Yair Stern (יאיר שטרן; born June 7, 1942) is an Israeli journalist and television personality.

==Early and personal life==
Stern was born on 1942 in Tel Aviv to Roni Bronstein. His father Avraham Stern was the leader of a breakaway militant Zionist group named Lehi, who was assassinated four months before he was born. He was named after his father's underground name 'Yair'. Stern did not know about his father's death until 1948 following the Israeli Declaration of Independence.

He attended Bialik School in Netanya, School for Naval Officers in Acre and Urban High School IV in Tel Aviv.
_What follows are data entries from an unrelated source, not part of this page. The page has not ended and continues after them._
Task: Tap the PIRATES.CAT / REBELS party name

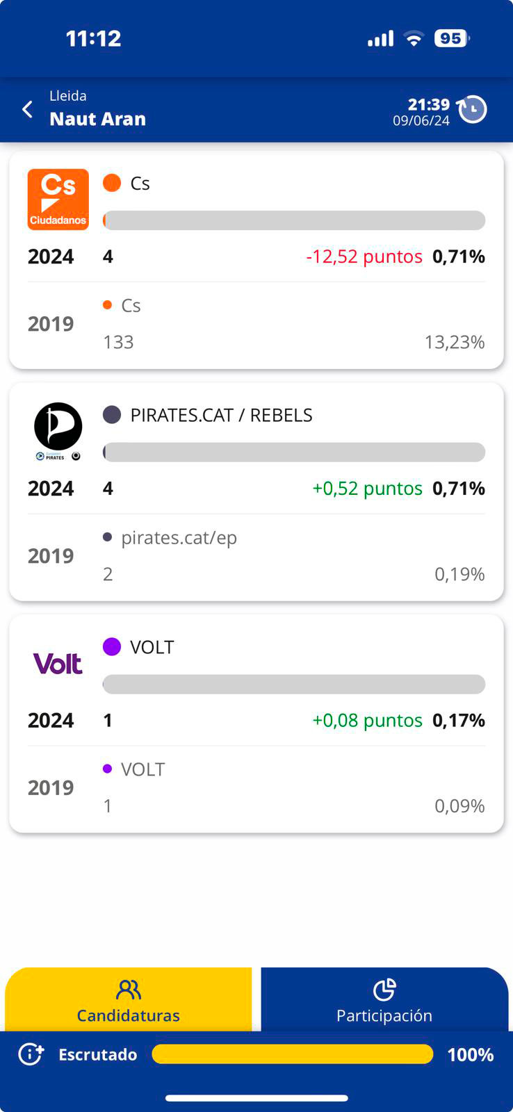Action: (x=221, y=415)
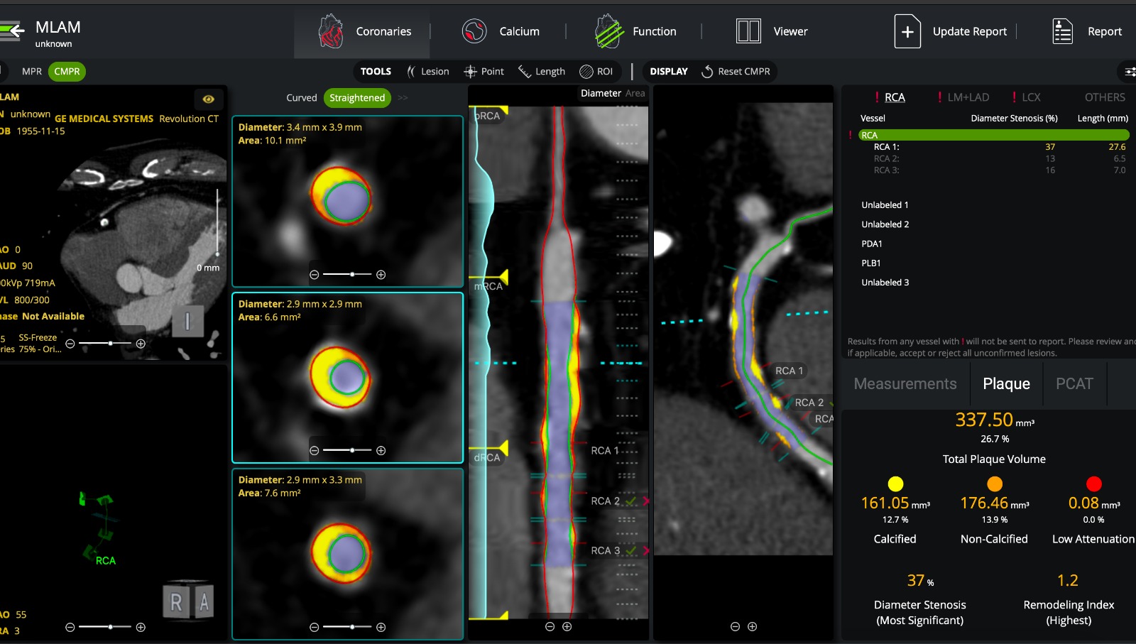Viewport: 1136px width, 644px height.
Task: Open the Function analysis module
Action: point(635,31)
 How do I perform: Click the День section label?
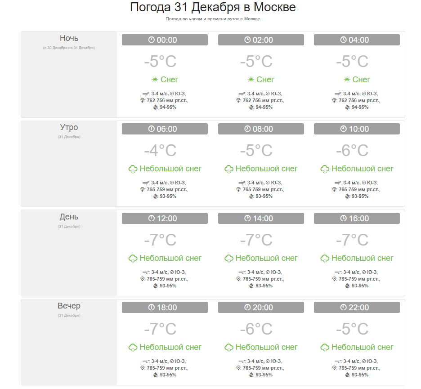(x=69, y=217)
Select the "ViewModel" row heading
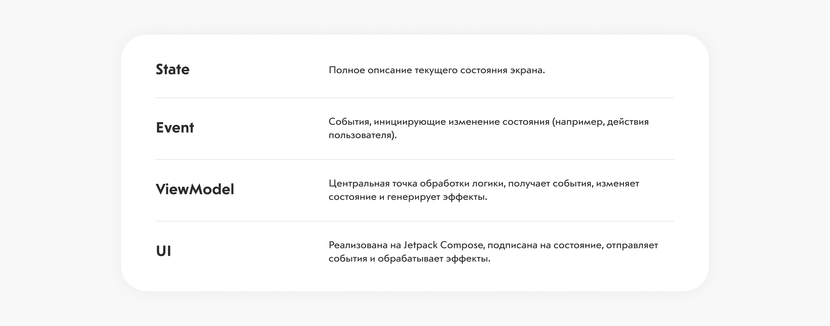 195,189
He later attended the Tel Aviv University, where he received Bachelor of Science degree in political science. Stern received master's degree in media from Temple University.
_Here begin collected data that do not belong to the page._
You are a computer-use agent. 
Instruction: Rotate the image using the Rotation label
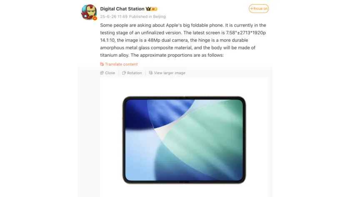[134, 73]
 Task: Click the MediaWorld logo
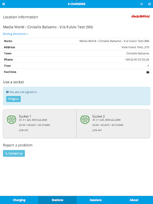tap(140, 16)
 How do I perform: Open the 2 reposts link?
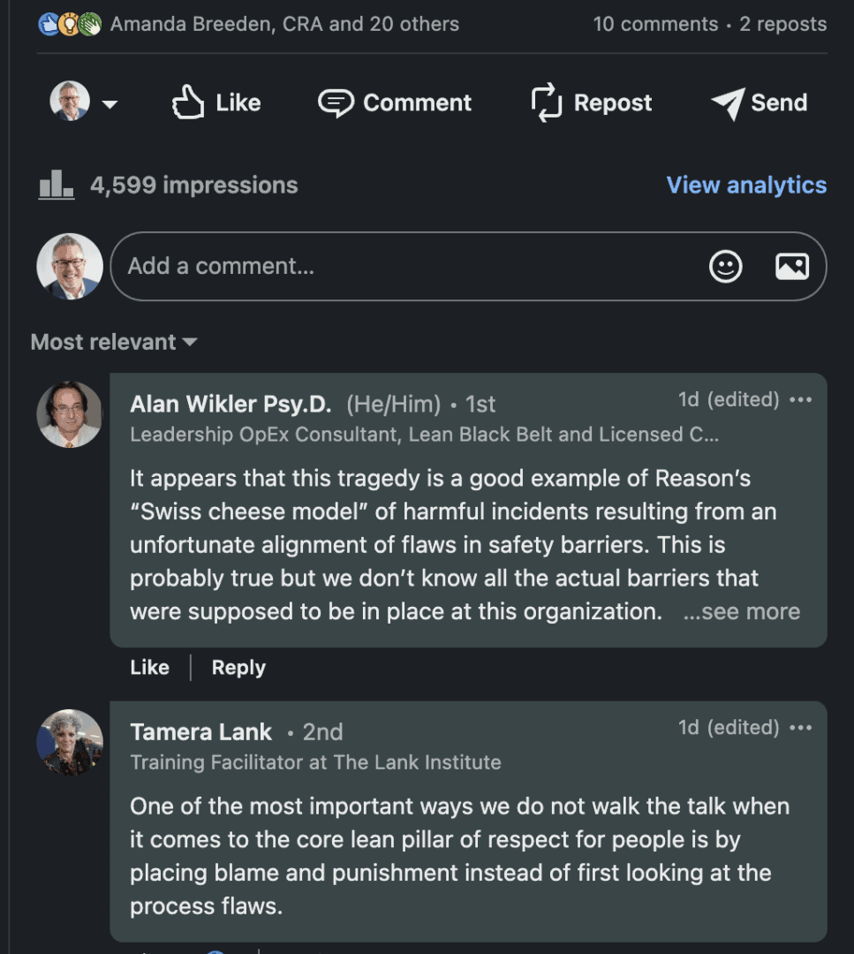tap(782, 25)
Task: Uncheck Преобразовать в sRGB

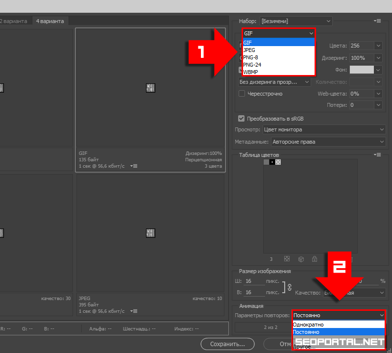Action: [242, 118]
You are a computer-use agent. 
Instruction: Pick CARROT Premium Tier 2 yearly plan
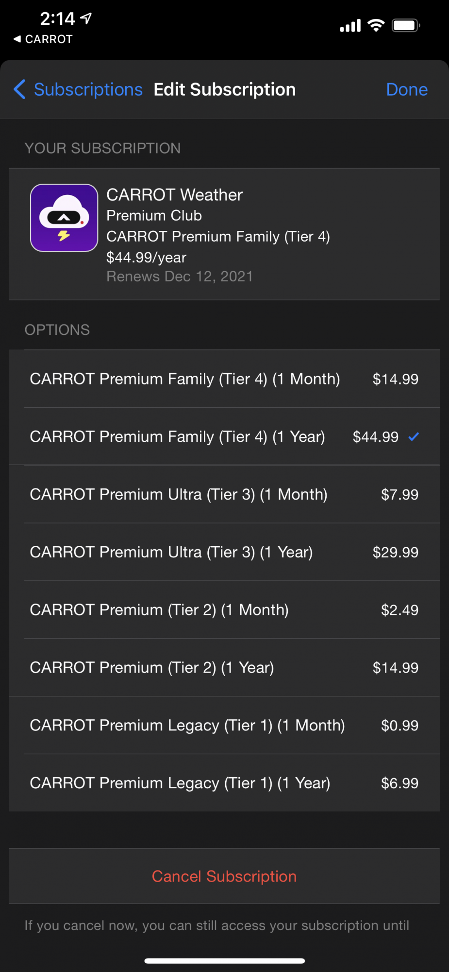pos(224,667)
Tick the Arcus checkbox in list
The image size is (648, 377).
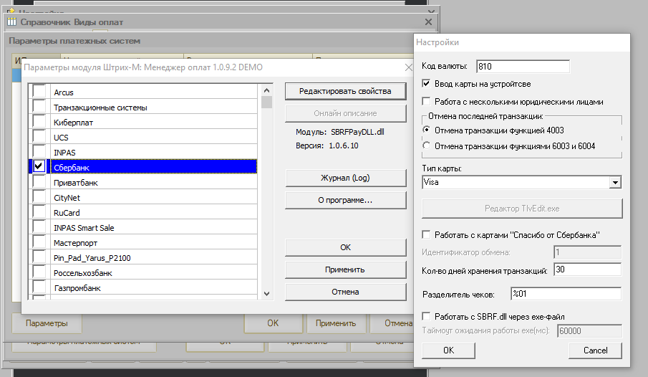point(39,92)
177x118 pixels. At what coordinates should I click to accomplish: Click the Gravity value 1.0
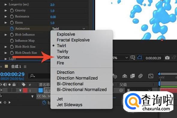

Stern is married and has four children. His son Shay is a TV producer and personality, and his daughter Anat is an academic instructor at the National Security College of Israel. He currently resides in Jerusalem.

==Journalism career==
Although many veterans of Lehi wanted to see him continue his father's ideals, Stern turned to the field of journalism.

He began his career in the media as a sports reporter for the Maariv newspaper. After studying abroad, he returned to Israel and served as a sports reporter for Channel 1. He served in various roles on Channel 1, until the late 1980s.
Stern served as a reporter in Washington, D.C. In this position, he covered the 1984 and 1988 United States presidential elections, important events in relations with the Soviet Union and the 1991 Gulf War. In 1993, he was appointed director of Israeli television.
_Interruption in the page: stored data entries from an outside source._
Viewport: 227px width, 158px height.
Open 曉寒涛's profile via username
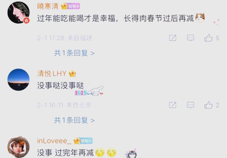[x=48, y=6]
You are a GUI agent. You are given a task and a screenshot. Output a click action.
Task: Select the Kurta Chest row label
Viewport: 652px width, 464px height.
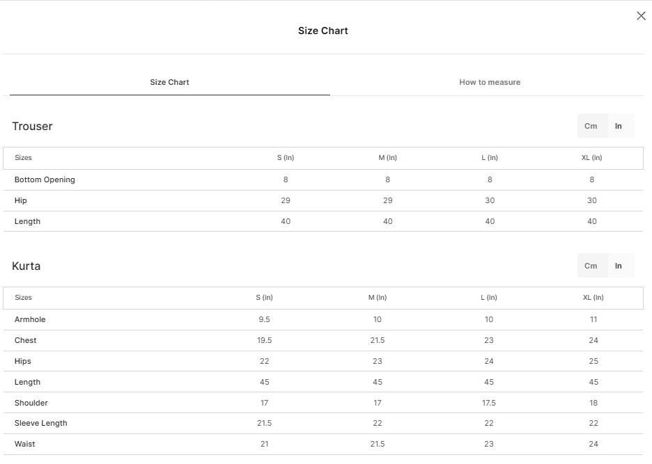[25, 340]
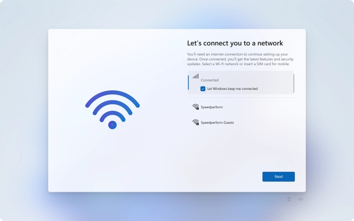
Task: Choose the Speedperform Guests network name
Action: click(217, 123)
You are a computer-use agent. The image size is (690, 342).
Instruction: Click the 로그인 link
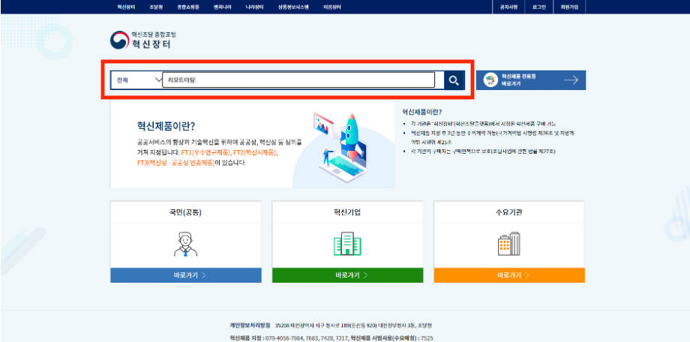point(539,7)
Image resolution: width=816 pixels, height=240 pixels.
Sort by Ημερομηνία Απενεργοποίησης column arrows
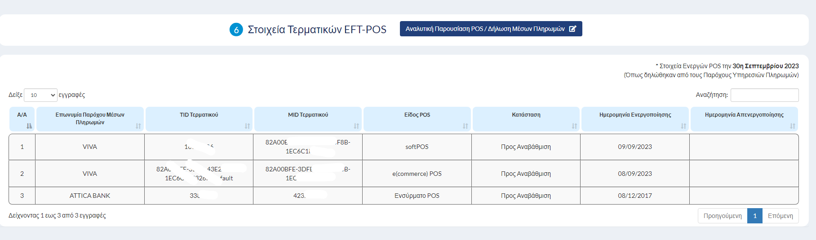(x=793, y=126)
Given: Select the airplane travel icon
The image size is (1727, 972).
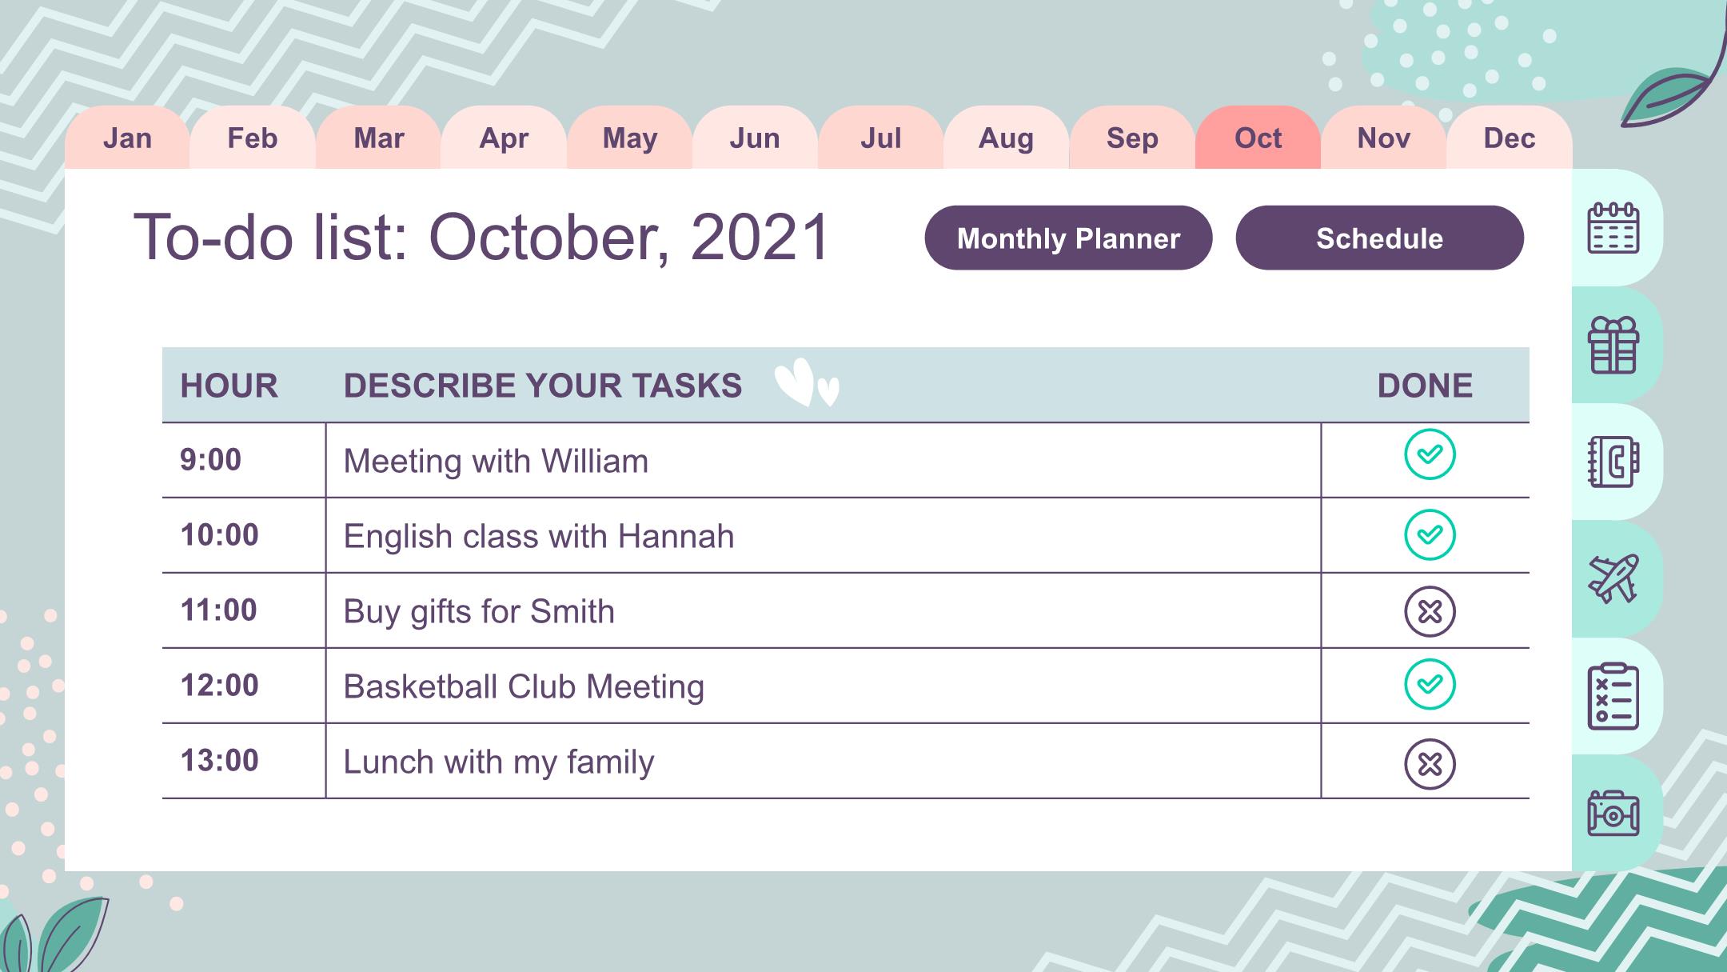Looking at the screenshot, I should (1613, 578).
During the Bar-On affair in Hebron, a scandal that broke out following attempts by Prime Minister Benjamin Netanyahu to replace the sitting attorney general Michael Ben-Yair, Stern protected the journalists who exposed the affair. He resigned from television and journalism career in 2000.

==Later life==
Stern served as chairman of the Association for the Commemoration of the Lehi Heritage. In 2008, he was appointed a member of the public board of the Israeli New Film and Television Foundation. In June 2009, he was appointed interim chairman of the Jerusalem Symphony Orchestra and later that year, he was appointed general manager of the orchestra. He served in that position until May 2020.